Input
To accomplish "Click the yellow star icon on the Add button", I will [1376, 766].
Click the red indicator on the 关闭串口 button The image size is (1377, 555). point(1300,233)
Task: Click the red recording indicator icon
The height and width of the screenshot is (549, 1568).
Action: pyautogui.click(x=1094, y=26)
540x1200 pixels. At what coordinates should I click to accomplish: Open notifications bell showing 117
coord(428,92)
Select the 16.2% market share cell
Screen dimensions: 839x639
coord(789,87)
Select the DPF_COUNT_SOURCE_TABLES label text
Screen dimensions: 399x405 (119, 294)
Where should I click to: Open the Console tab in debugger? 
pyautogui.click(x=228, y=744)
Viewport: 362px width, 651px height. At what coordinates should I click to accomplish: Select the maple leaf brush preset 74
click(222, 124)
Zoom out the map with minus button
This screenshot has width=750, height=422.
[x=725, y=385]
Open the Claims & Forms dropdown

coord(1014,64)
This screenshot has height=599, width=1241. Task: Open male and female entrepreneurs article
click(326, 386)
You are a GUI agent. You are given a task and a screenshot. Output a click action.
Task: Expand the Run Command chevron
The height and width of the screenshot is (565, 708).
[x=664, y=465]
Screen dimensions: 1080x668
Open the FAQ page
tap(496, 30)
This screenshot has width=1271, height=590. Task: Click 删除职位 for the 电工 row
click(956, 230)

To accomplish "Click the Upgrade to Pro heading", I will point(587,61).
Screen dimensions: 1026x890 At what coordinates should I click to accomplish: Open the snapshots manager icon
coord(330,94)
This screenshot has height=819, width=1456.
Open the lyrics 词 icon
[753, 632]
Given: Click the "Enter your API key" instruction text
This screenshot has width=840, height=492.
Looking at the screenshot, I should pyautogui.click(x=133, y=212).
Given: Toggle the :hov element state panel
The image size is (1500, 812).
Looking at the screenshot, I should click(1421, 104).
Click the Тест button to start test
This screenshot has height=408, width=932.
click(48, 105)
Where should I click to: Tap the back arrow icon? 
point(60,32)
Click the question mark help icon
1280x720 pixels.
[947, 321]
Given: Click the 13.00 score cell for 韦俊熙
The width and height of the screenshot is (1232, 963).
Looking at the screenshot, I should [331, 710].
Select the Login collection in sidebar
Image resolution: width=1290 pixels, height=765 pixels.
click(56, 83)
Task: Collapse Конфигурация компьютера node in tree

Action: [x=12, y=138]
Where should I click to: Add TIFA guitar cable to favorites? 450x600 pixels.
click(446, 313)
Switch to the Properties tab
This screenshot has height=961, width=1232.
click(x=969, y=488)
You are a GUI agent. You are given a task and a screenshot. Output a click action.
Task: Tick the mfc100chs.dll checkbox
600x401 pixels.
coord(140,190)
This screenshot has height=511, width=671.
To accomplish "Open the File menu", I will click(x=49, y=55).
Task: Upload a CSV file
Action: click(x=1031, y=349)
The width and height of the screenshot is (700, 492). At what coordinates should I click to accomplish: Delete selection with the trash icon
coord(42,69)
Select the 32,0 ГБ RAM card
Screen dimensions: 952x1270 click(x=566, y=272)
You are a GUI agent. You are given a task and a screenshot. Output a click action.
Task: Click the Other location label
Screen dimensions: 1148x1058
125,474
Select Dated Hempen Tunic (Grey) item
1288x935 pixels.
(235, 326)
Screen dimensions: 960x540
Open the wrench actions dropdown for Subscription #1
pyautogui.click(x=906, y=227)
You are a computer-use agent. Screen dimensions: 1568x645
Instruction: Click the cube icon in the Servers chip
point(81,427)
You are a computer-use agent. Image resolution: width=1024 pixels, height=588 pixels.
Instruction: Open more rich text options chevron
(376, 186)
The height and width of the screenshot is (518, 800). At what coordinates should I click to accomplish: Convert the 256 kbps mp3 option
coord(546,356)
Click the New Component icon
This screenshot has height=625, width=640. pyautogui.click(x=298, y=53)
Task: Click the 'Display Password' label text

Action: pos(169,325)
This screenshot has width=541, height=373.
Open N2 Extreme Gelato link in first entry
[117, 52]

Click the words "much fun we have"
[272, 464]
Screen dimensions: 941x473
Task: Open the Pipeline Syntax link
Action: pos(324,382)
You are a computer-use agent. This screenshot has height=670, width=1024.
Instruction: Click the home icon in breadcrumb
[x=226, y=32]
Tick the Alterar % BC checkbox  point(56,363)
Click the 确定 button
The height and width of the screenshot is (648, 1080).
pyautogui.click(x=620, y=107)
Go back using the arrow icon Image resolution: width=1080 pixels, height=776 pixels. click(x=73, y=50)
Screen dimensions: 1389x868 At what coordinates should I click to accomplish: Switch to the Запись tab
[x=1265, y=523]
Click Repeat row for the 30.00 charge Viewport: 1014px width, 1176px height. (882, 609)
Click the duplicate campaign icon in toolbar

Problem
Lay out every line of the records above as a Markdown table with two columns, Row and Line, numbering the rows in order. Leave out the blank lines.

Answer below
| Row | Line |
|---|---|
| 1 | To accomplish "Click the yellow star icon on the Add button", I will [1376, 766]. |
| 2 | Click the red indicator on the 关闭串口 button The image size is (1377, 555). point(1300,233) |
| 3 | Task: Click the red recording indicator icon |
| 4 | The height and width of the screenshot is (549, 1568). |
| 5 | Action: pyautogui.click(x=1094, y=26) |
| 6 | 540x1200 pixels. At what coordinates should I click to accomplish: Open notifications bell showing 117 |
| 7 | coord(428,92) |
| 8 | Select the 16.2% market share cell |
| 9 | Screen dimensions: 839x639 |
| 10 | coord(789,87) |
| 11 | Select the DPF_COUNT_SOURCE_TABLES label text |
| 12 | Screen dimensions: 399x405 (119, 294) |
| 13 | Where should I click to: Open the Console tab in debugger?  |
| 14 | pyautogui.click(x=228, y=744) |
| 15 | Viewport: 362px width, 651px height. At what coordinates should I click to accomplish: Select the maple leaf brush preset 74 |
| 16 | click(222, 124) |
| 17 | Zoom out the map with minus button |
| 18 | This screenshot has width=750, height=422. |
| 19 | [x=725, y=385] |
| 20 | Open the Claims & Forms dropdown |
| 21 | coord(1014,64) |
| 22 | This screenshot has height=599, width=1241. Task: Open male and female entrepreneurs article |
| 23 | click(326, 386) |
| 24 | You are a GUI agent. You are given a task and a screenshot. Output a click action. |
| 25 | Task: Expand the Run Command chevron |
| 26 | The height and width of the screenshot is (565, 708). |
| 27 | [x=664, y=465] |
| 28 | Screen dimensions: 1080x668 |
| 29 | Open the FAQ page |
| 30 | tap(496, 30) |
| 31 | This screenshot has width=1271, height=590. Task: Click 删除职位 for the 电工 row |
| 32 | click(956, 230) |
| 33 | To accomplish "Click the Upgrade to Pro heading", I will point(587,61). |
| 34 | Screen dimensions: 1026x890 At what coordinates should I click to accomplish: Open the snapshots manager icon |
| 35 | coord(330,94) |
| 36 | This screenshot has height=819, width=1456. |
| 37 | Open the lyrics 词 icon |
| 38 | [753, 632] |
| 39 | Given: Click the "Enter your API key" instruction text |
| 40 | This screenshot has width=840, height=492. |
| 41 | Looking at the screenshot, I should pyautogui.click(x=133, y=212). |
| 42 | Given: Toggle the :hov element state panel |
| 43 | The image size is (1500, 812). |
| 44 | Looking at the screenshot, I should click(1421, 104). |
| 45 | Click the Тест button to start test |
| 46 | This screenshot has height=408, width=932. |
| 47 | click(48, 105) |
| 48 | Where should I click to: Tap the back arrow icon?  |
| 49 | point(60,32) |
| 50 | Click the question mark help icon |
| 51 | 1280x720 pixels. |
| 52 | [947, 321] |
| 53 | Given: Click the 13.00 score cell for 韦俊熙 |
| 54 | The width and height of the screenshot is (1232, 963). |
| 55 | Looking at the screenshot, I should [331, 710]. |
| 56 | Select the Login collection in sidebar |
| 57 | Image resolution: width=1290 pixels, height=765 pixels. |
| 58 | click(56, 83) |
| 59 | Task: Collapse Конфигурация компьютера node in tree |
| 60 | Action: [x=12, y=138] |
| 61 | Where should I click to: Add TIFA guitar cable to favorites? 450x600 pixels. |
| 62 | click(446, 313) |
| 63 | Switch to the Properties tab |
| 64 | This screenshot has height=961, width=1232. |
| 65 | click(x=969, y=488) |
| 66 | You are a GUI agent. You are given a task and a screenshot. Output a click action. |
| 67 | Task: Tick the mfc100chs.dll checkbox |
| 68 | 600x401 pixels. |
| 69 | coord(140,190) |
| 70 | This screenshot has height=511, width=671. |
| 71 | To accomplish "Open the File menu", I will click(x=49, y=55). |
| 72 | Task: Upload a CSV file |
| 73 | Action: click(x=1031, y=349) |
| 74 | The width and height of the screenshot is (700, 492). At what coordinates should I click to accomplish: Delete selection with the trash icon |
| 75 | coord(42,69) |
| 76 | Select the 32,0 ГБ RAM card |
| 77 | Screen dimensions: 952x1270 click(x=566, y=272) |
| 78 | You are a GUI agent. You are given a task and a screenshot. Output a click action. |
| 79 | Task: Click the Other location label |
| 80 | Screen dimensions: 1148x1058 |
| 81 | 125,474 |
| 82 | Select Dated Hempen Tunic (Grey) item |
| 83 | 1288x935 pixels. |
| 84 | (235, 326) |
| 85 | Screen dimensions: 960x540 |
| 86 | Open the wrench actions dropdown for Subscription #1 |
| 87 | pyautogui.click(x=906, y=227) |
| 88 | You are a computer-use agent. Screen dimensions: 1568x645 |
| 89 | Instruction: Click the cube icon in the Servers chip |
| 90 | point(81,427) |
| 91 | You are a computer-use agent. Image resolution: width=1024 pixels, height=588 pixels. |
| 92 | Instruction: Open more rich text options chevron |
| 93 | (376, 186) |
| 94 | The height and width of the screenshot is (518, 800). At what coordinates should I click to accomplish: Convert the 256 kbps mp3 option |
| 95 | coord(546,356) |
| 96 | Click the New Component icon |
| 97 | This screenshot has height=625, width=640. pyautogui.click(x=298, y=53) |
| 98 | Task: Click the 'Display Password' label text |
| 99 | Action: pos(169,325) |
| 100 | This screenshot has width=541, height=373. |
| 101 | Open N2 Extreme Gelato link in first entry |
| 102 | [117, 52] |
| 103 | Click the words "much fun we have" |
| 104 | [272, 464] |
| 105 | Screen dimensions: 941x473 |
| 106 | Task: Open the Pipeline Syntax link |
| 107 | Action: pos(324,382) |
| 108 | You are a computer-use agent. This screenshot has height=670, width=1024. |
| 109 | Instruction: Click the home icon in breadcrumb |
| 110 | [x=226, y=32] |
| 111 | Tick the Alterar % BC checkbox  point(56,363) |
| 112 | Click the 确定 button |
| 113 | The height and width of the screenshot is (648, 1080). |
| 114 | pyautogui.click(x=620, y=107) |
| 115 | Go back using the arrow icon Image resolution: width=1080 pixels, height=776 pixels. click(x=73, y=50) |
| 116 | Screen dimensions: 1389x868 At what coordinates should I click to accomplish: Switch to the Запись tab |
| 117 | [x=1265, y=523] |
| 118 | Click Repeat row for the 30.00 charge Viewport: 1014px width, 1176px height. (882, 609) |
| 119 | Click the duplicate campaign icon in toolbar |